College students around the world have discovered image macros, those jokey captioned pics which first grew popular on sites like Reddit—and redditors don’t like it one bit.
Or, as one might express it in the language of image macros:
Newcomers misinterpret Internet phenomenon. Oldtimers are shocked!
“Some people started a Facebook page for memes at my university,” wrote redditor sweetteaking. “I don’t think they get it.”
Image macros play off both the picture used and each other—a sort-of funny inside joke repeated until it becomes hilarious. Each one has its own peculiar grammar. But the Facebook page in question seems completely unaware of proper macro usage.
In case you, too, are amongst those wallowing in meme ignorance, that’s the Successful Black Man. The top line is supposed to play on a racist stereotype (“I pulled out my nine …”), while the second turns the stereotype on its head (“… iron and played some golf”). This passes for high humor on Reddit.
The new collegiate version, though, doesn’t play on stereotypes or otherwise follow the form. It’s just a prosaic observation overlaid on a photo commonly used in image macros. It’s random noise.
And if the Reddit thread is any indication, colleges are suffering from a veritable outbreak of meme fan pages that demonstrate a shocking misunderstanding of the medium.
“Oh god, mine too,” wrote redditor whatisthis8, in a common refrain in the thread.
“It’s horrifying.”
That redditor linked to the Boston University page. If you’re afraid to click through, here’s just one example: the Socially Awkward Penguin, put in a position that seems neither social nor awkward.
“These just make me so sad inside,” redditor FAUX_REAL_ wrote.
These college meme pages pale in comedic purity to the gold you can find at Reddit’s image macro factory, r/adviceanimals, every day, redditors suggest. Reddit’s meme auteurs would no doubt recoil in shocked disgust if faced with these Facebook abominations.
But maybe the real irony isn’t the misuse of image macros at all.
Many longtime redditors blame image macros for polluting Reddit with low-quality content. The easily-made and replicated images, many believe, have turned the social news site into what one redditor once described as a “cesspool for breeding Internet culture.”
Redditor RarecandyXX may have put it best: “I am able to find a warm irony in Reddit getting upset about people misusing and misquoting overused humour.”
In fact, if you’re a frequent Facebook user, you’ve probably noticed your news feed has become more image-heavy.
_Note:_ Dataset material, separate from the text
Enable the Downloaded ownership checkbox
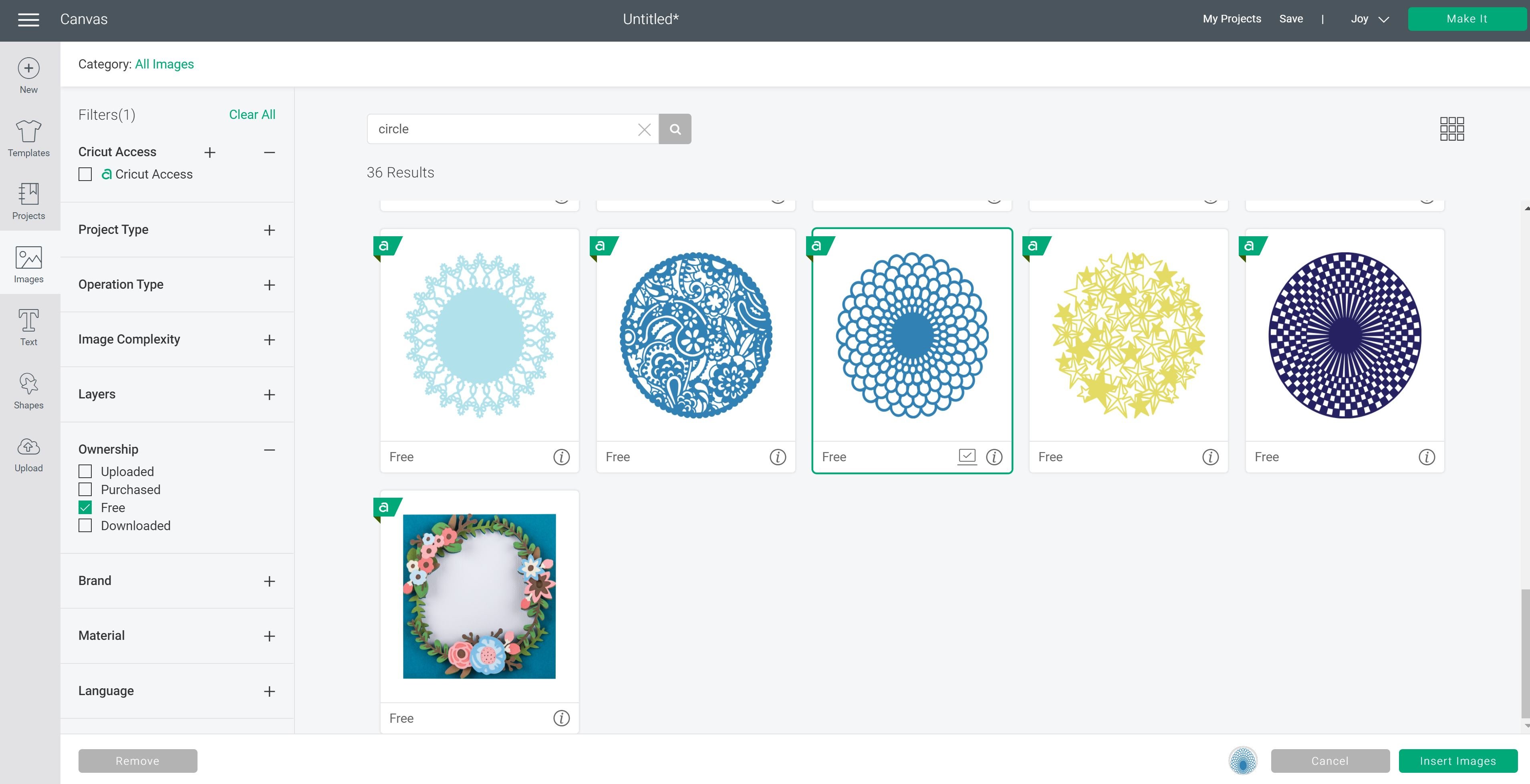Screen dimensions: 1530x784 pos(85,525)
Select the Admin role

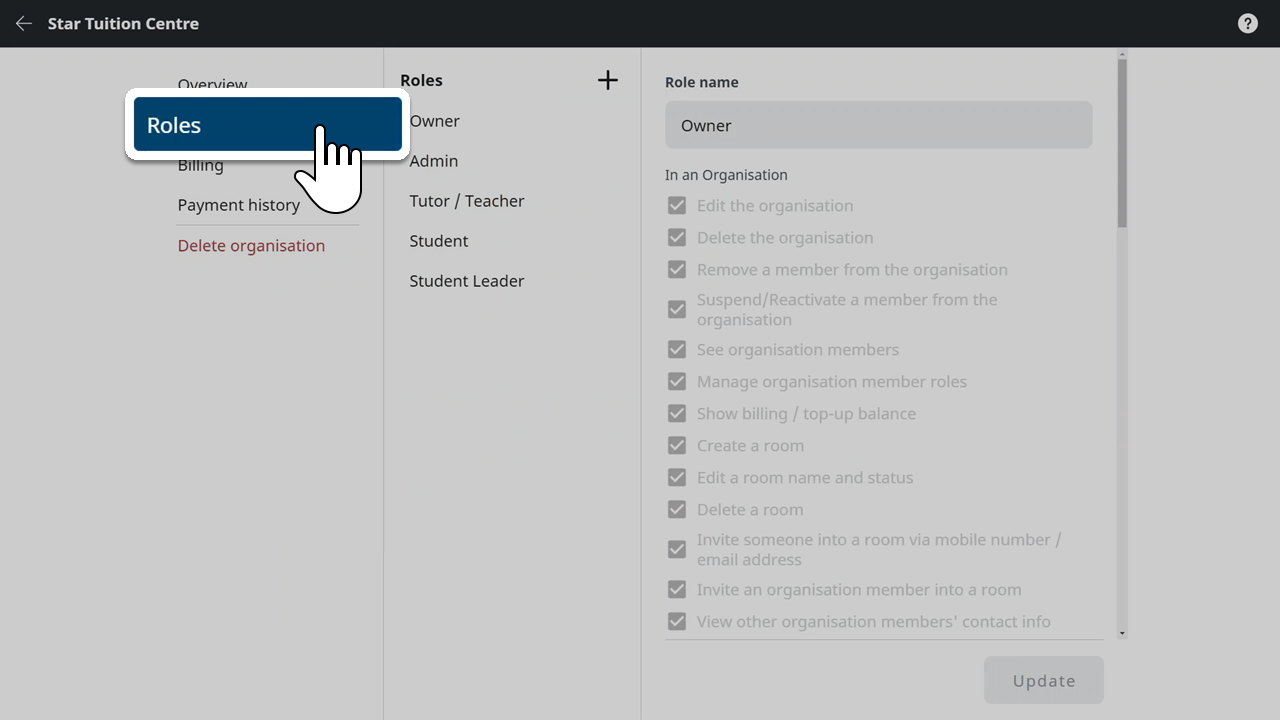434,161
That’s thanks to the Facebook redesign last spring, which began pumping larger image thumbnails through your News Feed.
So perhaps the real problem isn’t that college students are misusing image macros on Facebook. It is, as the Daily Dot’s Jordan Valinsky argued last week, that Reddit is invading Facebook.
Earlier today, another redditor posted an album of anti-image macros to r/adviceanimals—each a quick, simple demonstration of just how banal most of the predictably written jokes really are.
So it’s true that some college student failed to grasp the real meaning of the Successful Black Man. But was he missing that much?